Sure it could be them, but it COULD BE ANYONE... but what you've done here is deliberately make an implication that it was the DAO hacker by posing it as a question. This is called Betteridge's Law of Headlines and it is a very sloppy and disingenuous journalism tactic:

https://en.wikipedia.org/wiki/Betteridge%27s_law_of_headlines

For example, I could write a headline as the following: "Could @acassity be the Steem hacker?"

Of course, I have absolutely zero evidence of this but you could be the hacker right? Hopefully this illustrates the point about this style of headline writing to be very misleading.

For all we know it could be the same hackers that hacked Target and stole millions of credit card numbers. Only cyber criminal investigators can know for sure and I hope this gets investigated properly and security measures put into place to stop future attacks.

I did update the title I don't want anyone to think this is misleading.

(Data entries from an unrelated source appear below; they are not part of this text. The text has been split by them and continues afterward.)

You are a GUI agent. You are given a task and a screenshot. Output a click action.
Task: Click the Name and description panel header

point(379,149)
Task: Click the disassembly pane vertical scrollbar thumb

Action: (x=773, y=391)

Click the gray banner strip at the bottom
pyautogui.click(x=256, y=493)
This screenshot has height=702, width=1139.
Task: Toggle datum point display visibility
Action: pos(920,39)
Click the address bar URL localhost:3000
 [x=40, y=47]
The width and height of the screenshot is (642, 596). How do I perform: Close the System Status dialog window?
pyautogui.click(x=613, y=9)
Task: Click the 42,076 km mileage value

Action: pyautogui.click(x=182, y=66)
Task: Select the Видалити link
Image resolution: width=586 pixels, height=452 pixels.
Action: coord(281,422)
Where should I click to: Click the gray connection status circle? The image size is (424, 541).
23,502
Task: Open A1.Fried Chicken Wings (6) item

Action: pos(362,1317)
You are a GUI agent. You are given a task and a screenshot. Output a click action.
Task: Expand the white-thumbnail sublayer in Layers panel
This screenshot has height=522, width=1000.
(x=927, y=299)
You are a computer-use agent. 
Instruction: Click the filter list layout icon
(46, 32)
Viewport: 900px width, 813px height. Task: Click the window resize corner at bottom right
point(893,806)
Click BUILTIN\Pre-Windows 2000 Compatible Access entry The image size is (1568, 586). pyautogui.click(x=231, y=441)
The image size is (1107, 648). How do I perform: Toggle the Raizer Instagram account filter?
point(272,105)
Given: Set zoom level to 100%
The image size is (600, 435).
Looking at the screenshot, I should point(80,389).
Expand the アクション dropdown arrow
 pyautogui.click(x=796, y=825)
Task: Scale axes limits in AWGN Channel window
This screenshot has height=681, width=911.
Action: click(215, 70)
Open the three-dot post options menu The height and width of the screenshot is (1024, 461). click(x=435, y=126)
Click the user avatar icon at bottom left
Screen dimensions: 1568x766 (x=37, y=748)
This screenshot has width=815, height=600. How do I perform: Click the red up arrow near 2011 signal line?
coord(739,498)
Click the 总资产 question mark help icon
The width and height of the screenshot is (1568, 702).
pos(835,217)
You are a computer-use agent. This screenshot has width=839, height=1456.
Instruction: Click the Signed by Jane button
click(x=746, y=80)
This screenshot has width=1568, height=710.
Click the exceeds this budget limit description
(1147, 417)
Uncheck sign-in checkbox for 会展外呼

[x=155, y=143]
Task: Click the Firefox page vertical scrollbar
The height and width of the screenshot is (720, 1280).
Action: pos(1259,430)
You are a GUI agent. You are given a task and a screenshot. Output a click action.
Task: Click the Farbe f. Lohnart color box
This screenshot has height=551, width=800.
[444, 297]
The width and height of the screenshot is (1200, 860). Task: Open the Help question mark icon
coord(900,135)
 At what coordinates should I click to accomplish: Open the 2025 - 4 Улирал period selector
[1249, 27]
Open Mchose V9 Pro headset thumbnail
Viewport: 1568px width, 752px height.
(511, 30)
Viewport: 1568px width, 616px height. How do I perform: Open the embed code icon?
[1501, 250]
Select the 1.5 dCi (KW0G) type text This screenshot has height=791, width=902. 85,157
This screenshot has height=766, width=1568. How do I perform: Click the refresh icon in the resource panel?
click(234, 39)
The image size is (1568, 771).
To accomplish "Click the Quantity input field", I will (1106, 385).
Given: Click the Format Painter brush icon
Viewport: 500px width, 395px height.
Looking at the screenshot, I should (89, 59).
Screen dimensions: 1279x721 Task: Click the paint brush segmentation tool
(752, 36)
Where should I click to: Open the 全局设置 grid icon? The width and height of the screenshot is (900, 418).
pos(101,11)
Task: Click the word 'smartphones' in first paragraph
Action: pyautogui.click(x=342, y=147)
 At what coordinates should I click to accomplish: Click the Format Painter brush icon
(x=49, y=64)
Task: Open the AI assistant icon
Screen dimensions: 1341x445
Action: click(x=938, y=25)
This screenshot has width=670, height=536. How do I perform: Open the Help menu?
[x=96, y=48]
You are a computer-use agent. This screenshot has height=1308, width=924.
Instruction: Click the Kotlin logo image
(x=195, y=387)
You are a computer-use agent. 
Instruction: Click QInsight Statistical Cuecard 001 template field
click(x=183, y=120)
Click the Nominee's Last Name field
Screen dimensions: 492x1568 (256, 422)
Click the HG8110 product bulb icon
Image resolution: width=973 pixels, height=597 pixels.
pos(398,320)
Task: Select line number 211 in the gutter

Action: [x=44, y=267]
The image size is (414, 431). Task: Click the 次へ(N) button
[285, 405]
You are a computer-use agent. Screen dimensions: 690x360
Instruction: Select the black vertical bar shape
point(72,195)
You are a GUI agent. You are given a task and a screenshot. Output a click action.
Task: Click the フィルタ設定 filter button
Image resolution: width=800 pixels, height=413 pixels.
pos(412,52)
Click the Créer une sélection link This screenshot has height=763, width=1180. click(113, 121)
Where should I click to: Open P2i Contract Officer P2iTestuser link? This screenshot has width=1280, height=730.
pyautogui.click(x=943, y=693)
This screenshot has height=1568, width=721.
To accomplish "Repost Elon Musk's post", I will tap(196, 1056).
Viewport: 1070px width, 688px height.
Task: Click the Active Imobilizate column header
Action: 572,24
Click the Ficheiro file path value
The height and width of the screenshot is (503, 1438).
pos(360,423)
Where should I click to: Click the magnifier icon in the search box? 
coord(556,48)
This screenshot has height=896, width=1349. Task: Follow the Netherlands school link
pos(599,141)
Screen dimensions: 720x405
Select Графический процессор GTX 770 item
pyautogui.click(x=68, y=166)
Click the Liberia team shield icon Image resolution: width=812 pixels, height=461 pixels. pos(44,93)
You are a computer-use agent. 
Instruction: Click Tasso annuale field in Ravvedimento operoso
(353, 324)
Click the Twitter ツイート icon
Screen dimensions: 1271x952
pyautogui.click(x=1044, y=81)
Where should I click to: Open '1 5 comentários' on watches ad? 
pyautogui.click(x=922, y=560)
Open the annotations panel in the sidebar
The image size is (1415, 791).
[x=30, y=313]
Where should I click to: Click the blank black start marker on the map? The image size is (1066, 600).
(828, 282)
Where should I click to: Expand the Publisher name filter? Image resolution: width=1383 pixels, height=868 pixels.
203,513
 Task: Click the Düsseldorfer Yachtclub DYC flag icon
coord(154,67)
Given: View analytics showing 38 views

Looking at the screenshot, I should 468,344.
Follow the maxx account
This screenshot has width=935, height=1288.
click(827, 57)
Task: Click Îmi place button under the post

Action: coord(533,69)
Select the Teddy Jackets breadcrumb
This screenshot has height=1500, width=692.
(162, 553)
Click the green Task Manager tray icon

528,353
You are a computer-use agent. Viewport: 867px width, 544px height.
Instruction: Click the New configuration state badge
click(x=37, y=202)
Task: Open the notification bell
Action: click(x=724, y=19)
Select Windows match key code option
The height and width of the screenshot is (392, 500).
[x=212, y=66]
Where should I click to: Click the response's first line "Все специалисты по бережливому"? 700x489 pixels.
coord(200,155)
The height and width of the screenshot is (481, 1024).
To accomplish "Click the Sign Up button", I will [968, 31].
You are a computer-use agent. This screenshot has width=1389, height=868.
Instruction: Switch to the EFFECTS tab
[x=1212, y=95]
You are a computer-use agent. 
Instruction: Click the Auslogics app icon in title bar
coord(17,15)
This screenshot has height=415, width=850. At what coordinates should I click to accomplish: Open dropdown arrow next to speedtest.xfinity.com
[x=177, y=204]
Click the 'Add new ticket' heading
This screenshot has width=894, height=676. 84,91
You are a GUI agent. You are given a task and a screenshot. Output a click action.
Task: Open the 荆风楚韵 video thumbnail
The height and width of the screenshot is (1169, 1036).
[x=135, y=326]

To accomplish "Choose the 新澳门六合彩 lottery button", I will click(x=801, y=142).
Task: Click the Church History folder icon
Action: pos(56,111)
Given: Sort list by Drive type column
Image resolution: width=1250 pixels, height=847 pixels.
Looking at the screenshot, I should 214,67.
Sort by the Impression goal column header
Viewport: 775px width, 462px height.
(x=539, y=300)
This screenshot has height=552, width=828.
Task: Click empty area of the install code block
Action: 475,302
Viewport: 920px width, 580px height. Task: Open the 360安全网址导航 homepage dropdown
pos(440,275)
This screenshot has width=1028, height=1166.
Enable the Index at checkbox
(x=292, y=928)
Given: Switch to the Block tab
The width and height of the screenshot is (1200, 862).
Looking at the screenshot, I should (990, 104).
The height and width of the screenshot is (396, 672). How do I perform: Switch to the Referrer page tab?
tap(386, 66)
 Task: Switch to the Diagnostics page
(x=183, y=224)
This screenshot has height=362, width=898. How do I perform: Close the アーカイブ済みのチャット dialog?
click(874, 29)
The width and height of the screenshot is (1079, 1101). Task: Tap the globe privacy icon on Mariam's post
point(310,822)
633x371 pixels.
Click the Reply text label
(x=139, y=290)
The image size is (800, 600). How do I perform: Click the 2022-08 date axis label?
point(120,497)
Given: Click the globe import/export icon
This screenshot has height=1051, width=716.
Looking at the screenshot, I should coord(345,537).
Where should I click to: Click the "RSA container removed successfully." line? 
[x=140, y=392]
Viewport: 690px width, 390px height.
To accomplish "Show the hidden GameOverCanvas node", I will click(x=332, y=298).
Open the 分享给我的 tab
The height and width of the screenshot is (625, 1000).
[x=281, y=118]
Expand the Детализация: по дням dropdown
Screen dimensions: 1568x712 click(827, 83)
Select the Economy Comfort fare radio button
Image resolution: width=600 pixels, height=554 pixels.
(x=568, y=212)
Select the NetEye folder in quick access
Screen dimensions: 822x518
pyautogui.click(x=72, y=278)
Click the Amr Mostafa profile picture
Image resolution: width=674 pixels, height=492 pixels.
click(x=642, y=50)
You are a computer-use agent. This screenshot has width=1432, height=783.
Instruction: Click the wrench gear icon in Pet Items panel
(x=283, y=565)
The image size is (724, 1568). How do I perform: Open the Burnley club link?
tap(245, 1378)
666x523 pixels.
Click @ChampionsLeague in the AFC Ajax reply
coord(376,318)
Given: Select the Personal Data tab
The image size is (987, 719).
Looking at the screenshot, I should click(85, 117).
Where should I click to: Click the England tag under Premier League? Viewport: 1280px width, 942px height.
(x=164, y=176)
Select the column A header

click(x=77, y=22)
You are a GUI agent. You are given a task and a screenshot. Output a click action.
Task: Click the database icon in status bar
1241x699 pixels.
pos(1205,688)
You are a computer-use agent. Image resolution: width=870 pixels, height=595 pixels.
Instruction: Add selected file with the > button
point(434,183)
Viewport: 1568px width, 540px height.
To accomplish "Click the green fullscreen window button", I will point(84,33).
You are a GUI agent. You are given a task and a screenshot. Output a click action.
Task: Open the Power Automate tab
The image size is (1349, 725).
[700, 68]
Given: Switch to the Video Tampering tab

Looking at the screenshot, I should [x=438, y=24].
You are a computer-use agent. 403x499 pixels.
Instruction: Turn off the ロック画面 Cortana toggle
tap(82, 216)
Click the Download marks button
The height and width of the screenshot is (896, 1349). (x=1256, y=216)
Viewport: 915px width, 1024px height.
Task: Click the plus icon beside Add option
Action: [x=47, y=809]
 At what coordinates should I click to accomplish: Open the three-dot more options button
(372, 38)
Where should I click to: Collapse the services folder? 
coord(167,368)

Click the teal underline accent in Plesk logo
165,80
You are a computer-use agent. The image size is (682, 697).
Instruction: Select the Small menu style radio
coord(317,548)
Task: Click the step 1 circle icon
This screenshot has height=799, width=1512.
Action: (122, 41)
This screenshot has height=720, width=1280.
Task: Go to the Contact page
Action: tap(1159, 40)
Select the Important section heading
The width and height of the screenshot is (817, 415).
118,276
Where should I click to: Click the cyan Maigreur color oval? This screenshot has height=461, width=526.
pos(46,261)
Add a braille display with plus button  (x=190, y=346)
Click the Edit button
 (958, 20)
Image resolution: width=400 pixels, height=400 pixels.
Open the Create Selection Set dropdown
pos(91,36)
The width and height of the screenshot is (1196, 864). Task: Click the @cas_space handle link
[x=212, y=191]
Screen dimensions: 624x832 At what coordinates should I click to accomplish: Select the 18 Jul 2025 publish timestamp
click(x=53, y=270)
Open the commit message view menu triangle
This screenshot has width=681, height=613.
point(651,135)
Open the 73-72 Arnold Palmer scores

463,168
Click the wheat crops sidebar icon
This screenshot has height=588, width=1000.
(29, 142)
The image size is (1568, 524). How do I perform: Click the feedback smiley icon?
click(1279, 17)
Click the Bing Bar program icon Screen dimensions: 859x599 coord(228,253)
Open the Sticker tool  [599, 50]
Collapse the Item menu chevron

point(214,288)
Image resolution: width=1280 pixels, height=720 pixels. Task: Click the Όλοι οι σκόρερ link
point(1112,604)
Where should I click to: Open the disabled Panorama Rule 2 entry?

Ugh, I think you've made it even worse.

Sorry you feel that way. You are supposed to make your headlines stand out or else they get lost and no curration is rewarded for your work. Read the white paper https://steemit.com/steem/@liondani/steem-whitepaper-download what you are doing is the crab bucket mentality it describes in the white paper. You are saying just because I make a good headline that I should not be rewarded for my work? I saw you marked my post as spam. It says specifically in the white paper not to have the crab bucket mentality. I still worked hard on this post so if you don't like it there is nothing I can do. Sorry for not making up to your standards. All this came from my mouth and work go mark someone else's post as spam someone who actually cheated the system and is using plagiarism material.

I think this is one of the fundamental problems of this platform, it incentives people to create sensational headlines at the expense of integrity and objective writing.

You are saying just because I make a good headline that I should not be rewarded for my work?

No, he's saying not only is the headline not good, but potentially harmfully, so is the post.

Steemit just announced today that they will be implementing some security features that I went over in the article.